This module provides a comprehensive Bayesian optimization framework for calibrating PhysiCell models using multi-objective optimization to learn the Pareto front (more details in [BoTorch](https://botorch.org/docs/multi_objective/)). The framework is designed to efficiently find optimal parameter configurations that minimize the discrepancy between model predictions and observed experimental data.

The optimization problem is formulated as a multi-objective maximization:

$$
\max_{\theta \in \Theta} F(\theta) = [f_1(\theta),\quad f_2(\theta),\quad ..., \quad f_k(\theta)]
$$

Where:
- $\Theta$ is the feasible parameter space defined by bounds
- $\theta$ is the parameter vector to be optimized
- $f_i(\theta)$ is the fitness value for the i-th quantity of interest (QoI), measuring agreement between model predictions and observed data
- The goal is to find the Pareto-optimal set of parameters that maximizes agreement across all QoIs

### 1. Parameter Space ($\Theta$)
The search space is defined by parameter bounds and types:
- **Real parameters**: Continuous variables with lower and upper bounds
- **Integer parameters**: Discrete variables with specified ranges
- **Categorical parameters**: Discrete choices from predefined sets

### 2. Quantities of Interest (QoIs)
QoIs are model outputs that correspond to experimental observables:
- **Time series data**: Cell counts, concentrations, spatial metrics over time
- **Aggregate metrics**: Final values, peak values, areas under curves
- **Derived quantities**: Ratios, differences, or complex functions of raw outputs

### 3. Distance Metrics
The discrepancy between model predictions and observed data is quantified using distance metrics:

- **Sum of Squared Differences** ($L_2^2$ norm): 
  $d(\text{QoI}, \text{Obs}) = \sum_{i=1}^{n}(\text{QoI}_i - \text{Obs}_i)^2$
  Penalizes large deviations heavily

- **Manhattan Distance** ($L_1$ norm): 
  $d(\text{QoI}, \text{Obs}) = \sum_{i=1}^{n}|\text{QoI}_i - \text{Obs}_i|$
  Robust to outliers

- **Chebyshev Distance** ($L_\infty$ norm): 
  $d(\text{QoI}, \text{Obs}) = \max_{i=1,...,n}|\text{QoI}_i - \text{Obs}_i|$
  Focuses on maximum deviation

### 4. Fitness Functions
Distance values are transformed into fitness values (to be maximized) using one of two methods:

**Standard Transformation (default):**
$
f(\theta) = \frac{1}{1 + d(\text{QoI}, \text{Obs})}
$

**Exponential Transformation:**
$
f(\theta) = \exp(-d(\text{QoI}, \text{Obs}))
$

Both transformations ensure:
- All objectives are in (0, 1] range (values closer to 1 = better fit, closer to 0 = worse fit)
- Numerical stability for optimization algorithms
- Proper hypervolume computation for multi-objective optimization

The exponential transformation provides steeper gradients for small distances, which can be beneficial when fine-tuning parameters near optimal values. Enable exponential transformation by setting `use_exponential_fitness: True` in the `bo_options`.

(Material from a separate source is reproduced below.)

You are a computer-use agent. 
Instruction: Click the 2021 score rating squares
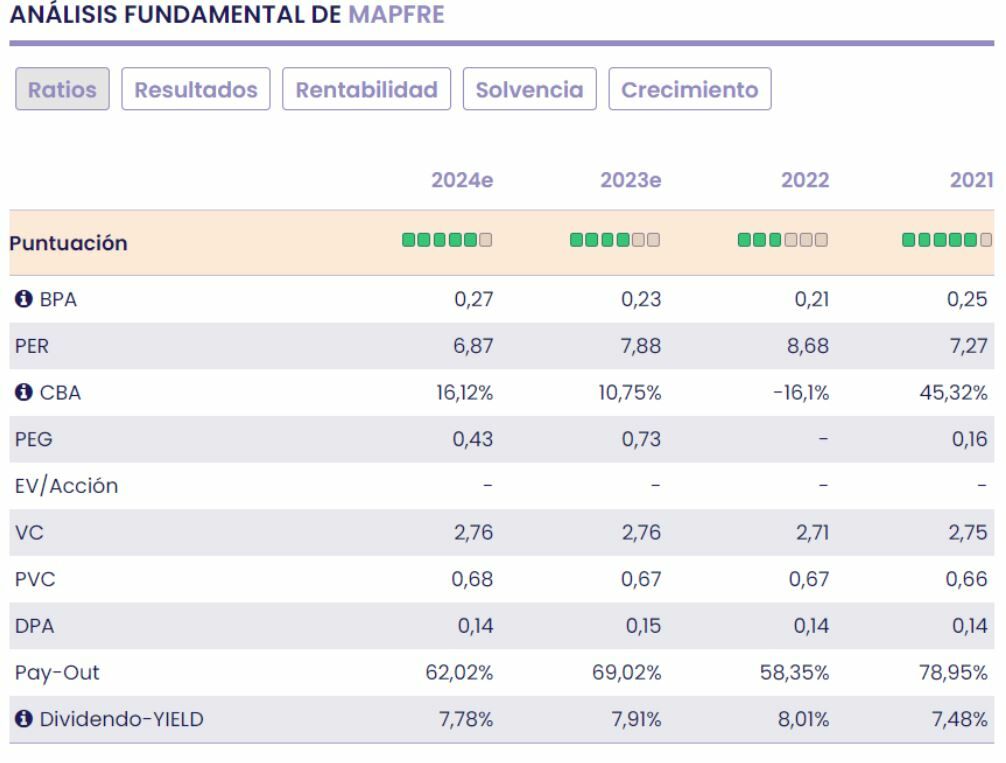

(approximate-bayesian-computation-abc)=
## Approximate Bayesian Computation (ABC)

This module helps to solve the problem of parameter inference using a Sequential Monte Carlo scheme (more details in [pyabc documentation](https://pyabc.readthedocs.io/en/latest/what.html)). The ABC-SMC creates a sequence of intermediate posterior distributions that gradually approach the true, intractable posterior distribution. The ABC posterior in iteration $t$ is:

$$
\pi_{t}(\theta|y_0) \propto \pi(\theta)\cdot f_{\epsilon_t}(y_0|\theta)
$$

Where:
- $\pi(\theta)$ is the prior distribution of parameters.
- $\theta$ is the parameter vector to be inferred.
- $f_{\epsilon_t}(y_0|\theta)$ is the approximate likelihood based on the distance between simulated and observed data, with tolerance threshold $\epsilon_t$.
- $y_0$ is the observed data.
- $\epsilon_t$ is the tolerance threshold at iteration $t$, which typically decreases as $t$ increases.
- The goal is to obtain an approximation of the posterior distribution of parameters given the observational data $y_0$.

## References

1. [Balandat, M., et al. "BoTorch: A Framework for Efficient Monte-Carlo Bayesian Optimization" *Advances in Neural Information Processing Systems* 33 (2020)](https://proceedings.neurips.cc/paper/2020/hash/f5b1b89d98b7286673128a5fb112cb9a-Abstract.html)

2. [Schalte, Y., et al. "pyABC: Efficient and robust easy-to-use approximate Bayesian computation" *Journal of Open Source Software* 7(74), 4304 (2022).](https://doi.org/10.21105/joss.04304)